Task instructions = Nothing in the records should differ when you write them out again.

Dataset records =
+ + + +
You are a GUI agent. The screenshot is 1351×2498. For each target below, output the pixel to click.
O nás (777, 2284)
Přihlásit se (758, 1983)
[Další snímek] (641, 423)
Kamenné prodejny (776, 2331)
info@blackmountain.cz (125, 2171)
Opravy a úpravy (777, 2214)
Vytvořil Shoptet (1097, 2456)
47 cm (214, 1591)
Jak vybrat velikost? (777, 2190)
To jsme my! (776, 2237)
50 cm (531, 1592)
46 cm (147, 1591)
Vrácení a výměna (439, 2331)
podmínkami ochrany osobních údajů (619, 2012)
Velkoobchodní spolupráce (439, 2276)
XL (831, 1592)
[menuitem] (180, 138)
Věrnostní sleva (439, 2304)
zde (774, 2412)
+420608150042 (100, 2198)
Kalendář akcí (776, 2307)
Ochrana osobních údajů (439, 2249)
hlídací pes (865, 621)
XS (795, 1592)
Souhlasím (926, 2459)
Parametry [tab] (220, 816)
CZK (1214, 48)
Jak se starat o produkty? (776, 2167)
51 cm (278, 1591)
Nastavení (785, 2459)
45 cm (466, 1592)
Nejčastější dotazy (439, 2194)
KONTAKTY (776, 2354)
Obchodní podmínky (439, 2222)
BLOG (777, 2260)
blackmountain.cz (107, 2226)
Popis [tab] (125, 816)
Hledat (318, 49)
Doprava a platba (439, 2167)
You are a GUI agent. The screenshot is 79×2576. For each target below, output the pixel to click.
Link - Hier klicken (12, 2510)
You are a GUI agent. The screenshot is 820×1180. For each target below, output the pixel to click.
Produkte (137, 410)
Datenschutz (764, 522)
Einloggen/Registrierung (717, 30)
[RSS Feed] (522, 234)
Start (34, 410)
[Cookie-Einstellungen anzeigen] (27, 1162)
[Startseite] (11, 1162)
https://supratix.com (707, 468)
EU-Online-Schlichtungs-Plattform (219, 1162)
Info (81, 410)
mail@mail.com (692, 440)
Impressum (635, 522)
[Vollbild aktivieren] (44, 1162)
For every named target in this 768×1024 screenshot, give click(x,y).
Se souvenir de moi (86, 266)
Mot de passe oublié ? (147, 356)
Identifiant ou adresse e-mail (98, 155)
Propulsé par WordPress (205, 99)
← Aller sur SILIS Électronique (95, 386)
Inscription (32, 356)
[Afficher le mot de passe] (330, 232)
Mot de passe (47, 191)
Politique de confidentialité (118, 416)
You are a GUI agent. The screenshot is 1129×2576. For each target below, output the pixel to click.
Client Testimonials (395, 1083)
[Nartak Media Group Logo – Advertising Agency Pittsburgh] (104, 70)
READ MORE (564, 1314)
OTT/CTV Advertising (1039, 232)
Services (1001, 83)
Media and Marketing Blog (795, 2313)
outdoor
+ + + +
Result =
You are a GUI agent. The screenshot is 1351×2498. For each target below, output the pixel to click.
O nás (777, 2284)
Přihlásit se (758, 1983)
[Další snímek] (641, 423)
Kamenné prodejny (776, 2331)
info@blackmountain.cz (125, 2171)
Opravy a úpravy (777, 2214)
Vytvořil Shoptet (1097, 2456)
47 cm (214, 1591)
Jak vybrat velikost? (777, 2190)
To jsme my! (776, 2237)
50 cm (531, 1592)
46 cm (147, 1591)
Vrácení a výměna (439, 2331)
podmínkami ochrany osobních údajů (619, 2012)
Velkoobchodní spolupráce (439, 2276)
XL (831, 1592)
[menuitem] (180, 138)
Věrnostní sleva (439, 2304)
zde (774, 2412)
+420608150042 (100, 2198)
Kalendář akcí (776, 2307)
Ochrana osobních údajů (439, 2249)
hlídací pes (865, 621)
XS (795, 1592)
Souhlasím (926, 2459)
Parametry [tab] (220, 816)
CZK (1214, 48)
Jak se starat o produkty? (776, 2167)
51 cm (278, 1591)
Nastavení (785, 2459)
45 cm (466, 1592)
Nejčastější dotazy (439, 2194)
KONTAKTY (776, 2354)
Obchodní podmínky (439, 2222)
BLOG (777, 2260)
blackmountain.cz (107, 2226)
Popis [tab] (125, 816)
Hledat (318, 49)
Doprava a platba (439, 2167)
You are a GUI agent. The screenshot is 79×2576. For each target below, output the pixel to click.
Link - Hier klicken (12, 2510)
You are a GUI agent. The screenshot is 820×1180. For each target below, output the pixel to click.
Produkte (137, 410)
Datenschutz (764, 522)
Einloggen/Registrierung (717, 30)
[RSS Feed] (522, 234)
Start (34, 410)
[Cookie-Einstellungen anzeigen] (27, 1162)
[Startseite] (11, 1162)
https://supratix.com (707, 468)
EU-Online-Schlichtungs-Plattform (219, 1162)
Info (81, 410)
mail@mail.com (692, 440)
Impressum (635, 522)
[Vollbild aktivieren] (44, 1162)
For every named target in this 768×1024 screenshot, give click(x,y).
Se souvenir de moi (86, 266)
Mot de passe oublié ? (147, 356)
Identifiant ou adresse e-mail (98, 155)
Propulsé par WordPress (205, 99)
← Aller sur SILIS Électronique (95, 386)
Inscription (32, 356)
[Afficher le mot de passe] (330, 232)
Mot de passe (47, 191)
Politique de confidentialité (118, 416)
You are a GUI agent. The screenshot is 1129×2576. For each target below, output the pixel to click.
Client Testimonials (395, 1083)
[Nartak Media Group Logo – Advertising Agency Pittsburgh] (104, 70)
READ MORE (564, 1314)
OTT/CTV Advertising (1039, 232)
Services (1001, 83)
Media and Marketing Blog (795, 2313)
outdoor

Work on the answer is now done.